The place already has a slogan outside on the century-old red brick facade, “Have a pint, change the world," and a painting on the back wall of St. Nicholas, the patron saint of giving.
The beer-for-charity movement, like the microbrew phenomenon that preceded it, is different depending on where you look. In Houston, for example, where a group of giving-minded bar owners opened a place called the Okra Charity Saloon last month, patrons get a vote with every drink as to which charity should receive the next month’s profits. A project in Melbourne, Australia, plans to put geography into the equation — sale of a beer from Africa, for example, will be linked to microloans or charities in the country of the beer’s origin.
Other projects are in some stage of development, in cities from Hyderabad, India, to San Francisco.
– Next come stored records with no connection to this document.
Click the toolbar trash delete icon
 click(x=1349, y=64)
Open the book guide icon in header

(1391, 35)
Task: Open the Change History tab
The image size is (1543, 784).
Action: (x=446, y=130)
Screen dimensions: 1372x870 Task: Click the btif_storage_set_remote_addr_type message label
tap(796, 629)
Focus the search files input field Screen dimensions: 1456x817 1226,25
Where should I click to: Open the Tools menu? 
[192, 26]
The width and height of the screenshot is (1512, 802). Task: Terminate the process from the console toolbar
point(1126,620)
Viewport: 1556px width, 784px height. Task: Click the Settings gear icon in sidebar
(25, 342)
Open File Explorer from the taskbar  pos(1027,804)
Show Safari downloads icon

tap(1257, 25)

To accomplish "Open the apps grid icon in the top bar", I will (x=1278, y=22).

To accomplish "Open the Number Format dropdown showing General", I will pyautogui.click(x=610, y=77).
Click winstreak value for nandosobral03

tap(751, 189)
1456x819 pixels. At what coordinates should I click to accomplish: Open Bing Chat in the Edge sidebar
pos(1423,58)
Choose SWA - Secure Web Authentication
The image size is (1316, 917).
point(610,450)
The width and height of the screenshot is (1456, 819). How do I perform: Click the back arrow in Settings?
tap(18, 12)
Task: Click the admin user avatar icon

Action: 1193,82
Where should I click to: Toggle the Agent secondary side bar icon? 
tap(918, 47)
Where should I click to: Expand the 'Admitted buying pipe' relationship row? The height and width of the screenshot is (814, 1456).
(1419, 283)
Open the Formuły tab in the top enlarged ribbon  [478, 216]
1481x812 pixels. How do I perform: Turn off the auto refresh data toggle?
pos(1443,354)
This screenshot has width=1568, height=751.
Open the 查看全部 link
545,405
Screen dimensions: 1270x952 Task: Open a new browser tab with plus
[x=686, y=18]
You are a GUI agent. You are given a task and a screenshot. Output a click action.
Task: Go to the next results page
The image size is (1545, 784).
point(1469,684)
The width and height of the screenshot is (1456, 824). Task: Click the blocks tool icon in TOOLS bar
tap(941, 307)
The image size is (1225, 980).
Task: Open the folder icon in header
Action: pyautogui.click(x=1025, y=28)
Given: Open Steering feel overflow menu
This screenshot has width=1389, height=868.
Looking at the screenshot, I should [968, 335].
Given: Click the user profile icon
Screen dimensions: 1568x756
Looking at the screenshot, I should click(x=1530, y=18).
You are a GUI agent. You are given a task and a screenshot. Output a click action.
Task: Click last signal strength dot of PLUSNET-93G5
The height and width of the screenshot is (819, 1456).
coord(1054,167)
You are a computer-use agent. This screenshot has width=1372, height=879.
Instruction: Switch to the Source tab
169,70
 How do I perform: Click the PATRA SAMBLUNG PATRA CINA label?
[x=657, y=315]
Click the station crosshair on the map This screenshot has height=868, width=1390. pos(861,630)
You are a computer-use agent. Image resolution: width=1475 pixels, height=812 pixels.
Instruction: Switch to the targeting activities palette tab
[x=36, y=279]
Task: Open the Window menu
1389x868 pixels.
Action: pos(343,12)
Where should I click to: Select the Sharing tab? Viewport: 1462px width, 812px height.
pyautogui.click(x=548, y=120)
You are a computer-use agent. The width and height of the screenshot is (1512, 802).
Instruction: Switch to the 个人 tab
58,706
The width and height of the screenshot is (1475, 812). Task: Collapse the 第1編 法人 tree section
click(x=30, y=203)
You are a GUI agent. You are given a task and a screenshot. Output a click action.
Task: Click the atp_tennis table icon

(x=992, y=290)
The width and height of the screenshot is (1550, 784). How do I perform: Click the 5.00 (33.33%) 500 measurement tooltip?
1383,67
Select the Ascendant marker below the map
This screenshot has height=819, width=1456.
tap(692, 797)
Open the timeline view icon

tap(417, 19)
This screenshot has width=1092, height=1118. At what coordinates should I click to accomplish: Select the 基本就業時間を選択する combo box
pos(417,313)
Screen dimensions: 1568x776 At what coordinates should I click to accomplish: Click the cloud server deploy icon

Saari at the Oregon Public House agreed that success or failure would hinge on the transparency of the economics. If customers suspect, even for a moment, that what smells like good works is really just a clever business model to attract customers, the effort is doomed, he said.
“In our cynical society, people will immediately say, ‘OK, how much is the president making?’" he said. So the pub’s books will be open for the checking, he said, and customers will be able to choose from a menu on the wall exactly where they want their contribution to go as part of the order itself. About a dollar on a locally brewed draft costing $4.50 to $5 a pint is profit, as it turns out.
The Public House’s charter prohibits any member of the board, including Saari, from drawing a salary, he said, though it will have a paid staff for the bar and kitchen of perhaps seven or eight. Through grants from the city and private donations — about 30 people have given between $1,500 to $2,500, support levels that come with a free beer a day, or a week, for life, and their own mug — the bar will also open with no loans or capital to pay back, Saari said.
In Washington, D.C., supporters of Cause, which calls itself a “philanthropub," in the trendy U Street Corridor, said their business model is based on research that says young people give less to charity than their elders — busy with careers and maybe burdened by college debt — but are still willing to chip in under the right circumstances.
“Everything is competing for their attention, and this is another way for people to combine charitable giving with something they’re doing anyway," said Raj Ratwani, a psychologist and a founder of Cause, which opened last fall, describing the young professional the bar is aiming for. “They’re going to find time to go out and drink no matter how busy they are."